Where does the word "card" occur in the data below? Copy each line that holds it.

- Pixel coordinate grounding data

# # # #

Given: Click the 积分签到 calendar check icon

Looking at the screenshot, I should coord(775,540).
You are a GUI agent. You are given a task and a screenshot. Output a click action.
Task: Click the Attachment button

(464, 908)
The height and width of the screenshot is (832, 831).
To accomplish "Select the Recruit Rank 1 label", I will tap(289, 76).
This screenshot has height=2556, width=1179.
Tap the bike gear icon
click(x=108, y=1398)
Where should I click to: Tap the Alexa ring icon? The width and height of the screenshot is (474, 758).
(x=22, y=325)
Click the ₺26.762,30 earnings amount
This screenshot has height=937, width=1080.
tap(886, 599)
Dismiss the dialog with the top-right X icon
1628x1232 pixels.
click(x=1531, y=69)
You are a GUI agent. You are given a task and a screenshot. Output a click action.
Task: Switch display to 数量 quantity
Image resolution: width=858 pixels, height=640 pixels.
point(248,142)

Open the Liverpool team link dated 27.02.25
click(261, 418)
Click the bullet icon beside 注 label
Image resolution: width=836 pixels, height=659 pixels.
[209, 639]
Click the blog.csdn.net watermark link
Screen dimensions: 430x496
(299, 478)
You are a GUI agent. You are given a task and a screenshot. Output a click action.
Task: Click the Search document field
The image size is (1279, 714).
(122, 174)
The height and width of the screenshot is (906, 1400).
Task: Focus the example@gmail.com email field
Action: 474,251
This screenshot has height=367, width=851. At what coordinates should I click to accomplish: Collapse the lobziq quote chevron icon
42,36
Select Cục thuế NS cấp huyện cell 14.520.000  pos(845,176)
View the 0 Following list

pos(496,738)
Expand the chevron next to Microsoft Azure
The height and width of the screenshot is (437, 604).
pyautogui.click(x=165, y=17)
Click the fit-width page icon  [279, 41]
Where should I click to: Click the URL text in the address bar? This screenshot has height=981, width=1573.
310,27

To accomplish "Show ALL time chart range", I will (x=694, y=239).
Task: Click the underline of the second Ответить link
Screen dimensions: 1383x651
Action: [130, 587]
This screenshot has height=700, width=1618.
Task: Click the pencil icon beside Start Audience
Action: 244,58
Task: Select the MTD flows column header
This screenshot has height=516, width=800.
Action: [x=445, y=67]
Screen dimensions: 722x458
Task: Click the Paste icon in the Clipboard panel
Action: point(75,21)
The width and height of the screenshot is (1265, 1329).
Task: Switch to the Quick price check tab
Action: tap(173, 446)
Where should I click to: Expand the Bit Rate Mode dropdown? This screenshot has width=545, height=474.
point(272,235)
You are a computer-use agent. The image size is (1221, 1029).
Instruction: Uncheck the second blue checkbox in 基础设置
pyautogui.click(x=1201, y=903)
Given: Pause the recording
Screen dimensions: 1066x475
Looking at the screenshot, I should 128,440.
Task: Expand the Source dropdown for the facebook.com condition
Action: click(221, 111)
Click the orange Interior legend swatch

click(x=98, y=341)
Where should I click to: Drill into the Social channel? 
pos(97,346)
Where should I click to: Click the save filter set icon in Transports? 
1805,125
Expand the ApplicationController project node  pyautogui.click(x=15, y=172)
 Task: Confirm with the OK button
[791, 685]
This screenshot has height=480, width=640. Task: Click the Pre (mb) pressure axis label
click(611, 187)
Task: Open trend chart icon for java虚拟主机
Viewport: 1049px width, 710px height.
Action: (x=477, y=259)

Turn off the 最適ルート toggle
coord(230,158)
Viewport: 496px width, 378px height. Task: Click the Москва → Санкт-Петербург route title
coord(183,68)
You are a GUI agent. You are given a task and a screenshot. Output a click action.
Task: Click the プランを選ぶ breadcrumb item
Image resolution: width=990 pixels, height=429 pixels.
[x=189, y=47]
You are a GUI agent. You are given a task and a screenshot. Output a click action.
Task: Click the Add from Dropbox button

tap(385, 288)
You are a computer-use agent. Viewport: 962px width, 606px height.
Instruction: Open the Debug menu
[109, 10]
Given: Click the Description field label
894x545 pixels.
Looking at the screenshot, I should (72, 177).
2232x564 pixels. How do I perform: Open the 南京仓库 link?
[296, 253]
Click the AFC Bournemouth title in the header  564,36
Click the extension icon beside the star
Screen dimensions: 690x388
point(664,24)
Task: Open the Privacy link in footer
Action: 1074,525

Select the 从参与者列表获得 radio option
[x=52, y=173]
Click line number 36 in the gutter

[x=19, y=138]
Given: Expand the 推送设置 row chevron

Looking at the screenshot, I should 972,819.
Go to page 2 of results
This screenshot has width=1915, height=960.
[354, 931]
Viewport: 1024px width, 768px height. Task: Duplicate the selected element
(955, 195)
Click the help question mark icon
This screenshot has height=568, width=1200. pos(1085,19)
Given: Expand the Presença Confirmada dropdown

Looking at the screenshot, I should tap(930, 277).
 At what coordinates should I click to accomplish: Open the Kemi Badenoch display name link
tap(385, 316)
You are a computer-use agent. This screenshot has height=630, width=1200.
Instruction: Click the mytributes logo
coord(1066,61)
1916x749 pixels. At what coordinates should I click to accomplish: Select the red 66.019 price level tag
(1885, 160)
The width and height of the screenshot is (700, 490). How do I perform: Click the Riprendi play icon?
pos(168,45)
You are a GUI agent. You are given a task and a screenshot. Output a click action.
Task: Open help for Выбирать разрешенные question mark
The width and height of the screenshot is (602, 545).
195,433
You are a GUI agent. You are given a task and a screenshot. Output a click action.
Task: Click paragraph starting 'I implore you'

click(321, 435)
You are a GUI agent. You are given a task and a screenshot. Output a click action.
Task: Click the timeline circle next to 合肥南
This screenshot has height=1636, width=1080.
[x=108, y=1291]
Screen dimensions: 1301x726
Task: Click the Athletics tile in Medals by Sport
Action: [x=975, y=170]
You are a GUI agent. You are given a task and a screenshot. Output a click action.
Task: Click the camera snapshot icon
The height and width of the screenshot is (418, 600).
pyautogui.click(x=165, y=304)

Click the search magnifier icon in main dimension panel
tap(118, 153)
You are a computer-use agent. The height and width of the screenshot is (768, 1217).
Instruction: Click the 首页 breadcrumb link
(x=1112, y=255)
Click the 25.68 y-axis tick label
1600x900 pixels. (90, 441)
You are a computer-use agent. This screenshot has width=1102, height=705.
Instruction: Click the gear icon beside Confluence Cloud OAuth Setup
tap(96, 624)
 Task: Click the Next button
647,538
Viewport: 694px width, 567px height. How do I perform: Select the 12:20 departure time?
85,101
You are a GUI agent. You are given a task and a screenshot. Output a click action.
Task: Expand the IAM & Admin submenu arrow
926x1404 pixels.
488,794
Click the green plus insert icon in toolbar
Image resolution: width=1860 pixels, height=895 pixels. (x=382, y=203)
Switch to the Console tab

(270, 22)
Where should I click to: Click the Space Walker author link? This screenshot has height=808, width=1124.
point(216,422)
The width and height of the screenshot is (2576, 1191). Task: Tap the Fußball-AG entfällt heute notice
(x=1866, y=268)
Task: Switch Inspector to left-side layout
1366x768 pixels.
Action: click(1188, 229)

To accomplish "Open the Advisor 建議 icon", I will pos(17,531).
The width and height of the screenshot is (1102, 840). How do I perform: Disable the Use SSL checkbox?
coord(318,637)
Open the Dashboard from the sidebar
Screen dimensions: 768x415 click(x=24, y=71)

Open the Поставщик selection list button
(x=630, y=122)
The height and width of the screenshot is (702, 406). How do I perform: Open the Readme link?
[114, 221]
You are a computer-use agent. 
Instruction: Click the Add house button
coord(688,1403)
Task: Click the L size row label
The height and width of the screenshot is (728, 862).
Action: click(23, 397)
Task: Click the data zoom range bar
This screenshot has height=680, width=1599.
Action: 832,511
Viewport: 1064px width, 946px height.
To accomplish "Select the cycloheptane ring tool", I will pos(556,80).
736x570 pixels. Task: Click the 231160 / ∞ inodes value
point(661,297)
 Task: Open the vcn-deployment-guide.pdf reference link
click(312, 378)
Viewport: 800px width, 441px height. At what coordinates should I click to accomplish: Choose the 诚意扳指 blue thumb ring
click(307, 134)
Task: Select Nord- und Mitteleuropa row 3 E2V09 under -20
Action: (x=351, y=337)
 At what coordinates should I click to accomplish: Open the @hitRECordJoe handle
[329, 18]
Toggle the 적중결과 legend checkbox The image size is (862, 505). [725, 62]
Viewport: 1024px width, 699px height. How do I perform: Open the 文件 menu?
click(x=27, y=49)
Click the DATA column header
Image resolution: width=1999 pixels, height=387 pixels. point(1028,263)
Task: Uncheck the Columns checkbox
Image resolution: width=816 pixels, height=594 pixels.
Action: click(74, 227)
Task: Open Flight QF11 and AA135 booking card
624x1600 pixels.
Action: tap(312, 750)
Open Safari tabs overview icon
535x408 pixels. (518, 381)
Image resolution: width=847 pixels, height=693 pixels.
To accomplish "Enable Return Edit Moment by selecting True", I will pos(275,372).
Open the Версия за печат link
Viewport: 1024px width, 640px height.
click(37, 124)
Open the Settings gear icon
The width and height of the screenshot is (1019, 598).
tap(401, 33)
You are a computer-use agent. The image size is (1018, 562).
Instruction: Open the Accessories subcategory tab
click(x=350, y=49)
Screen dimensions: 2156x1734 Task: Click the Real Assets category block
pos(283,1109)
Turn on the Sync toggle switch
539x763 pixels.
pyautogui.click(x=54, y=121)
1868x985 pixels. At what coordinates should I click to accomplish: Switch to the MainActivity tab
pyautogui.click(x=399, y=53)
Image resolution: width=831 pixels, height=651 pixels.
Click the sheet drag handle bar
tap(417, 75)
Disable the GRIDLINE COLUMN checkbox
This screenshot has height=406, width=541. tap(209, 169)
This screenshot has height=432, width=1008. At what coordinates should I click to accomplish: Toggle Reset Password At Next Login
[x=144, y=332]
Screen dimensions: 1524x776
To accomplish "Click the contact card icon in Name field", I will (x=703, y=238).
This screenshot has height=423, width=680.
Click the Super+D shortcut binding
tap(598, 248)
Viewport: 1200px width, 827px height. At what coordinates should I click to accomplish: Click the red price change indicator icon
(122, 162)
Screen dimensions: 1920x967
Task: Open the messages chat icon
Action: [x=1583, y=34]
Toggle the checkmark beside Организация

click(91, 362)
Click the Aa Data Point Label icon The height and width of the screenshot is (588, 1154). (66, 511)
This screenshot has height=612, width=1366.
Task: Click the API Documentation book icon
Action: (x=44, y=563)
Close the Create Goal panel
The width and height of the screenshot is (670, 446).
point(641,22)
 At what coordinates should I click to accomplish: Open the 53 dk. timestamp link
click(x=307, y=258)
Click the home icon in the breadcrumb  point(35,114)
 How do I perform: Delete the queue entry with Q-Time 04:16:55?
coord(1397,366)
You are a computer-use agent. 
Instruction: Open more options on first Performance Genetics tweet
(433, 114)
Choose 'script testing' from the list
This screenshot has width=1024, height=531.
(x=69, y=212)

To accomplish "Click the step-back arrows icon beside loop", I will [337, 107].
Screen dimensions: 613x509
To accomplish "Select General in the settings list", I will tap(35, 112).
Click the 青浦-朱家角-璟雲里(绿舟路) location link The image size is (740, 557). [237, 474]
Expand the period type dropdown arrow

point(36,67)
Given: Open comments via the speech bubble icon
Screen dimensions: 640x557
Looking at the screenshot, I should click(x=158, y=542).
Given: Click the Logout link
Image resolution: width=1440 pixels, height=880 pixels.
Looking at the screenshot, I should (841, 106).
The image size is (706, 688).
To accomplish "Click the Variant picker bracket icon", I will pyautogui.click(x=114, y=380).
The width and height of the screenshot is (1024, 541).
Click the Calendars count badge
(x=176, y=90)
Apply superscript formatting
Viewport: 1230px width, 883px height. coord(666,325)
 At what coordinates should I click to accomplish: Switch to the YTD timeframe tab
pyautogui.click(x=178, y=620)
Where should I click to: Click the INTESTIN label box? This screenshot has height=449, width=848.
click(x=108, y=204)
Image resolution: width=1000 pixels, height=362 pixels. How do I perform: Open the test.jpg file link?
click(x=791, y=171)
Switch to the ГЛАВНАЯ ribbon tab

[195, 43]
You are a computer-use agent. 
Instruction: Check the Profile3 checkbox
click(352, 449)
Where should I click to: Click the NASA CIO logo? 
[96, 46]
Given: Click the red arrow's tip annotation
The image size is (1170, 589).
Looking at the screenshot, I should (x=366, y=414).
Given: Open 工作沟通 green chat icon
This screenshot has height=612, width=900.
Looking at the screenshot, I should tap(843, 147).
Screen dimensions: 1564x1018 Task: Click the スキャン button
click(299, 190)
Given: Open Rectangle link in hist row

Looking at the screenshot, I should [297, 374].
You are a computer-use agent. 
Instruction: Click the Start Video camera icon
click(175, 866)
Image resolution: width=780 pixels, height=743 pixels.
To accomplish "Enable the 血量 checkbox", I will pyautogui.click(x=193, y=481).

# # # #

- Result of the exercise
Task: Open Flight QF11 and AA135 booking card
To accomplish "Click the contact card icon in Name field", I will (x=703, y=238).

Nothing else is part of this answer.